Oxidative stress may involve overproduction of hydrogen peroxide which can generate highly cytotoxic hydroxyl radicals in the presence of ferrous ions. This work demonstrates that TCAT (Tricomponent Antioxidant Therapy), an association of pyruvate, vitamin E and fatty acids, provides neuronal and cardiac protection in oxidative stress, ex vivo. Mouse P19 neuron cultures were exposed for 30 min to low millimolar H2O2 concentrations in the absence or presence of Fe2+. Concentrations 1X (10 mmol/L pyruvate, 0.1 U/mL vitamin E and 0.1% fatty acids) and 3X of TCAT, respectively, prevented neuronal death caused by these treatments.
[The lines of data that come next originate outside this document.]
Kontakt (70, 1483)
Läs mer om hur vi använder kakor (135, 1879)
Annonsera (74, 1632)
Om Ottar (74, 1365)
Analysis of the contribution of TCAT components to neuroprotection showed that vitamin E and fatty acids enhanced pyruvate action whereas they displayed no neuroprotection by themselves. In contrast, vitamin E and fatty acids were as potent antioxidants as pyruvate in an in vitro cell-free assay, indicating that TCAT protection is modulated by the existence of the cellular membrane barriers. Isolated rat hearts were perfused under electrolysis or subjected to regional ischemia-reperfusion. TCAT 1X prevented the electrolysis-induced decrease in left ventricular pressure, heart rate and coronary flow. At 0.25X concentration, TCAT abolished the incidence of irreversible ventricular fibrillation in ischemia-reperfusion. The results indicate that TCAT could have a broad therapeutic utility in neurological and cardiac injuries associated with oxidative stress. The protective action of TCAT can surpass that of its components, revealing a benefit of the association.